**WHAT TO DO:**
Extract every one of the rows below verbatim, omitting none of them.

(Rows from a pointing dataset)
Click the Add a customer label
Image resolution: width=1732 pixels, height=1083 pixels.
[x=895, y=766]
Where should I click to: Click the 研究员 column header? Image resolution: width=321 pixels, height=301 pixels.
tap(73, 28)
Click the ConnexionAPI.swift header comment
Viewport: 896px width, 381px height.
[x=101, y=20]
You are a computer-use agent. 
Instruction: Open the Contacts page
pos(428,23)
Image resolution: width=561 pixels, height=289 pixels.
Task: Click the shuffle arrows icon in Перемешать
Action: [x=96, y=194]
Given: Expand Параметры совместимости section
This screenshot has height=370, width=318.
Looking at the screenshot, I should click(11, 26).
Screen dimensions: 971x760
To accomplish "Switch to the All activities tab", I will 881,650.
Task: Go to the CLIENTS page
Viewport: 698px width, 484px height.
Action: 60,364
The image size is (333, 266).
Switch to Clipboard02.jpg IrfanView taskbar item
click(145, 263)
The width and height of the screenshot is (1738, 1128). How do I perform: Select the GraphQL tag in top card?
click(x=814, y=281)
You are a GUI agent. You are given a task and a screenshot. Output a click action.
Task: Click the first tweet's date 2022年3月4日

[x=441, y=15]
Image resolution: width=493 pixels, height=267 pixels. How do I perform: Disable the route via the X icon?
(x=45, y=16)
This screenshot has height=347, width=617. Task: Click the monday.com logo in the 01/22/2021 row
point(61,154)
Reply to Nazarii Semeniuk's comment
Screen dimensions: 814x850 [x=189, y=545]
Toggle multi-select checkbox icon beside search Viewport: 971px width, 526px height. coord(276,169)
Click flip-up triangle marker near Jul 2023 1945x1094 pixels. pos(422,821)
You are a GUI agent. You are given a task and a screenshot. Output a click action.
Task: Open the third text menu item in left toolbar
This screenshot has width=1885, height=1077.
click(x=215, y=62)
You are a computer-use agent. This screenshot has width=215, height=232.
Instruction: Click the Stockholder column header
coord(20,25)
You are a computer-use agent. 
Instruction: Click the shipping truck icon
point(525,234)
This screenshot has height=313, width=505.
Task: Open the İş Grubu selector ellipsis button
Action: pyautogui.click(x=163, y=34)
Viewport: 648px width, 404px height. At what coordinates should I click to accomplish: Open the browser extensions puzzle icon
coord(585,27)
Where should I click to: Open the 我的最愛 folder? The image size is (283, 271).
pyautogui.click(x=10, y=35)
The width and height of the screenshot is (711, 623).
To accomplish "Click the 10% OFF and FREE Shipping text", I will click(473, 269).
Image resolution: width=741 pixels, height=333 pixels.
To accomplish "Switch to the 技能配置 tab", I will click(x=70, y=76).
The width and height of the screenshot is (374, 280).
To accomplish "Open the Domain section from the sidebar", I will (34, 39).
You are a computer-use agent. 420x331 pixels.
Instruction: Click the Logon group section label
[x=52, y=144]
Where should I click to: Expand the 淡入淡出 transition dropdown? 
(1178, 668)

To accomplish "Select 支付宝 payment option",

**COMPLETE OUTPUT:**
Click the Add a customer label
Image resolution: width=1732 pixels, height=1083 pixels.
[x=895, y=766]
Where should I click to: Click the 研究员 column header? Image resolution: width=321 pixels, height=301 pixels.
tap(73, 28)
Click the ConnexionAPI.swift header comment
Viewport: 896px width, 381px height.
[x=101, y=20]
You are a computer-use agent. 
Instruction: Open the Contacts page
pos(428,23)
Image resolution: width=561 pixels, height=289 pixels.
Task: Click the shuffle arrows icon in Перемешать
Action: [x=96, y=194]
Given: Expand Параметры совместимости section
This screenshot has height=370, width=318.
Looking at the screenshot, I should click(11, 26).
Screen dimensions: 971x760
To accomplish "Switch to the All activities tab", I will 881,650.
Task: Go to the CLIENTS page
Viewport: 698px width, 484px height.
Action: 60,364
The image size is (333, 266).
Switch to Clipboard02.jpg IrfanView taskbar item
click(145, 263)
The width and height of the screenshot is (1738, 1128). How do I perform: Select the GraphQL tag in top card?
click(x=814, y=281)
You are a GUI agent. You are given a task and a screenshot. Output a click action.
Task: Click the first tweet's date 2022年3月4日

[x=441, y=15]
Image resolution: width=493 pixels, height=267 pixels. How do I perform: Disable the route via the X icon?
(x=45, y=16)
This screenshot has height=347, width=617. Task: Click the monday.com logo in the 01/22/2021 row
point(61,154)
Reply to Nazarii Semeniuk's comment
Screen dimensions: 814x850 [x=189, y=545]
Toggle multi-select checkbox icon beside search Viewport: 971px width, 526px height. coord(276,169)
Click flip-up triangle marker near Jul 2023 1945x1094 pixels. pos(422,821)
You are a GUI agent. You are given a task and a screenshot. Output a click action.
Task: Open the third text menu item in left toolbar
This screenshot has width=1885, height=1077.
click(x=215, y=62)
You are a computer-use agent. This screenshot has width=215, height=232.
Instruction: Click the Stockholder column header
coord(20,25)
You are a computer-use agent. 
Instruction: Click the shipping truck icon
point(525,234)
This screenshot has height=313, width=505.
Task: Open the İş Grubu selector ellipsis button
Action: pyautogui.click(x=163, y=34)
Viewport: 648px width, 404px height. At what coordinates should I click to accomplish: Open the browser extensions puzzle icon
coord(585,27)
Where should I click to: Open the 我的最愛 folder? The image size is (283, 271).
pyautogui.click(x=10, y=35)
The width and height of the screenshot is (711, 623).
To accomplish "Click the 10% OFF and FREE Shipping text", I will click(473, 269).
Image resolution: width=741 pixels, height=333 pixels.
To accomplish "Switch to the 技能配置 tab", I will click(x=70, y=76).
The width and height of the screenshot is (374, 280).
To accomplish "Open the Domain section from the sidebar", I will (34, 39).
You are a computer-use agent. 420x331 pixels.
Instruction: Click the Logon group section label
[x=52, y=144]
Where should I click to: Expand the 淡入淡出 transition dropdown? 
(1178, 668)

To accomplish "Select 支付宝 payment option",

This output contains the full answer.